On Sun, 4 Jan 2009, Roger Heflin wrote:
Matt Garman wrote:
Are you talking about using additional SATA controllers (i.e. via
add-on cards)? Or simply talking about the interconnect between the
southbridge and the northbridge?
Don't count on it, it depends on the specific setup of the MB.
I think you're talking about the former, i.e. the SATA controller
integrated in the southbridge generally ought to be fine, but if you
start adding additional controllers that hang off the south bridge,
their could be competition for bandwidth to the northbridge...
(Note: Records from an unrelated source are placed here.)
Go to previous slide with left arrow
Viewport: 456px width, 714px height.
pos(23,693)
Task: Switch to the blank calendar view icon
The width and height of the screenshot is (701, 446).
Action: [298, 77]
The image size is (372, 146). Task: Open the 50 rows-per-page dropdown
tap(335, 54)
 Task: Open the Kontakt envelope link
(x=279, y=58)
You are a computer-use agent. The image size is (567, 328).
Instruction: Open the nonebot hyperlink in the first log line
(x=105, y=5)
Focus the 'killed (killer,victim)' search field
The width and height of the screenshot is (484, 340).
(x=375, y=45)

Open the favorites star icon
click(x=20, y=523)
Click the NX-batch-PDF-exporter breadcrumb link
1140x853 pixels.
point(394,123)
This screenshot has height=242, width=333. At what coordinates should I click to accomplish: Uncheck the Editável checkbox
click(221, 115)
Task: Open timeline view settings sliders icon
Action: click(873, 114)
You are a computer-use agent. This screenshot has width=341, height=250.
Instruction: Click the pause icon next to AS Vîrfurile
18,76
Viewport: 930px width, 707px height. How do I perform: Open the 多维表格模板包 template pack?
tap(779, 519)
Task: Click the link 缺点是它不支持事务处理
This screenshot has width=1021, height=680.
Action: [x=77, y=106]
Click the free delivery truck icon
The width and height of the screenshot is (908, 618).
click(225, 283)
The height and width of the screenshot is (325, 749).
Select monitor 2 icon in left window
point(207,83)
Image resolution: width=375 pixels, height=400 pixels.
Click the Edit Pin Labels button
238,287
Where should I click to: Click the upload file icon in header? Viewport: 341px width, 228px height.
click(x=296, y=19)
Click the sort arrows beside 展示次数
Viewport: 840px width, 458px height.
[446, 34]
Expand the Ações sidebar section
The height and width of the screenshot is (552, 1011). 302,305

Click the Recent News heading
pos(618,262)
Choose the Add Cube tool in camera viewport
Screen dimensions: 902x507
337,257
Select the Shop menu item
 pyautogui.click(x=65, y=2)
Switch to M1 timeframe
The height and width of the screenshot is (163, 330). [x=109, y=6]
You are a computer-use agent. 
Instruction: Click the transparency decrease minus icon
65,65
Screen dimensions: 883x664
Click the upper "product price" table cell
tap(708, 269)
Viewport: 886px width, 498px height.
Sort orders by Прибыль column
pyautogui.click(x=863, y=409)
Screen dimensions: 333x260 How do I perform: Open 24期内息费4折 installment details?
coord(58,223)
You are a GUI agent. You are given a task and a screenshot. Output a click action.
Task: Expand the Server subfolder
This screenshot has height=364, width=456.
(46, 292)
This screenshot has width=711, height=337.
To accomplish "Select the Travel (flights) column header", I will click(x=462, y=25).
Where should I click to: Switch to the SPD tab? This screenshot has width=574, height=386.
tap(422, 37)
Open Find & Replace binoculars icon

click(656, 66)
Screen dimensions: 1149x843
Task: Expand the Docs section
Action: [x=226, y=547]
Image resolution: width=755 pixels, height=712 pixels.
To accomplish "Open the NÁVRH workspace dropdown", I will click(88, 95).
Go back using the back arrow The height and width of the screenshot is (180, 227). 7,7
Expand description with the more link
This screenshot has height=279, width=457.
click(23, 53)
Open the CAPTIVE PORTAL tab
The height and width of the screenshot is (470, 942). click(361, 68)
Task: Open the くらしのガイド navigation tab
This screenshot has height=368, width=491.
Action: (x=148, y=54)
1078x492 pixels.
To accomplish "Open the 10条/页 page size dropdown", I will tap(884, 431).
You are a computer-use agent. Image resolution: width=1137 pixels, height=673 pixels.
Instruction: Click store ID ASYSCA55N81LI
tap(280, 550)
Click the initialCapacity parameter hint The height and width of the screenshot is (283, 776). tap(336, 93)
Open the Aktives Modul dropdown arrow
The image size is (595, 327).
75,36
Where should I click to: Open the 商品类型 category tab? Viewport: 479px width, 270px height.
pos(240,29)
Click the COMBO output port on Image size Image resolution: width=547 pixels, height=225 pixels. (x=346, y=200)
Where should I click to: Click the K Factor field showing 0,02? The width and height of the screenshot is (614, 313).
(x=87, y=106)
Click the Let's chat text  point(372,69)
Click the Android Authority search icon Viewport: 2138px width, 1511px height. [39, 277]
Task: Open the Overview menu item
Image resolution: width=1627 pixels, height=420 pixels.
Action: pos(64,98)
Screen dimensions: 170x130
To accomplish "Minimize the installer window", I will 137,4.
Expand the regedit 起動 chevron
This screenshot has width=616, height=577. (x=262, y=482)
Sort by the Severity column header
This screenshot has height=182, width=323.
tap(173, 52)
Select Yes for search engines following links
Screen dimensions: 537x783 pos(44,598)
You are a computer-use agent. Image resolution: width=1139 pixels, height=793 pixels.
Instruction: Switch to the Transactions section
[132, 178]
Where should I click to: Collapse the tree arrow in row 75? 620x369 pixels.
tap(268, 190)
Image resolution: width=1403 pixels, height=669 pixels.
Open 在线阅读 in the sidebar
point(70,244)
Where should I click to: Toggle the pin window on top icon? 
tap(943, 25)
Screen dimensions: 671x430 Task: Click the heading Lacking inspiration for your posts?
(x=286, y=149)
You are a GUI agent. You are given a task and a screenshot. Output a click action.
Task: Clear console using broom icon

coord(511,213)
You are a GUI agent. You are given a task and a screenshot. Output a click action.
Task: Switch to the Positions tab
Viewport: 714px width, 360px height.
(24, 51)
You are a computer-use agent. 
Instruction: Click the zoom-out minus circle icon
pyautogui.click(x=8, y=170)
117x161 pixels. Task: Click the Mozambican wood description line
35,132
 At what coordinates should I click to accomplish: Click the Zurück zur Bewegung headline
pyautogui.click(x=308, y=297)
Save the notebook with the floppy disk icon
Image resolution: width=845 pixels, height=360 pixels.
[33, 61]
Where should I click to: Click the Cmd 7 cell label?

right? (And wouldn't the nvidia chips have an edge here, since they
have everything combined into one chip?)
Again, it depends on how much bandwidth was allocated internally in the chip
just because it is one chip does not mean that anyone actually allocated
enough resources to the given part of the chip, or even has enough feed to
the chip to support them all. The Seagate 1.5's will stream quite a bit
higher numbers than previous disks, so if one had several of them they could
overload the allocated bandwidth. Things build-into a given MB aren't
always connected at full speed often some of them are actually pci bus parts
and suffer from slow access, I would expect there to be similar tradeoffs
even in single chip cases.
Yup that is why you need to check the schematic for the motherboard before
you purchase as to which PCI-e are "shared" vs. "switched" vs. dedicated
Makes intuitive sense anyway; but in my case I'm really just curious
about the SATA controller integrated into the southbridge; not
concerned with additional SATA controllers.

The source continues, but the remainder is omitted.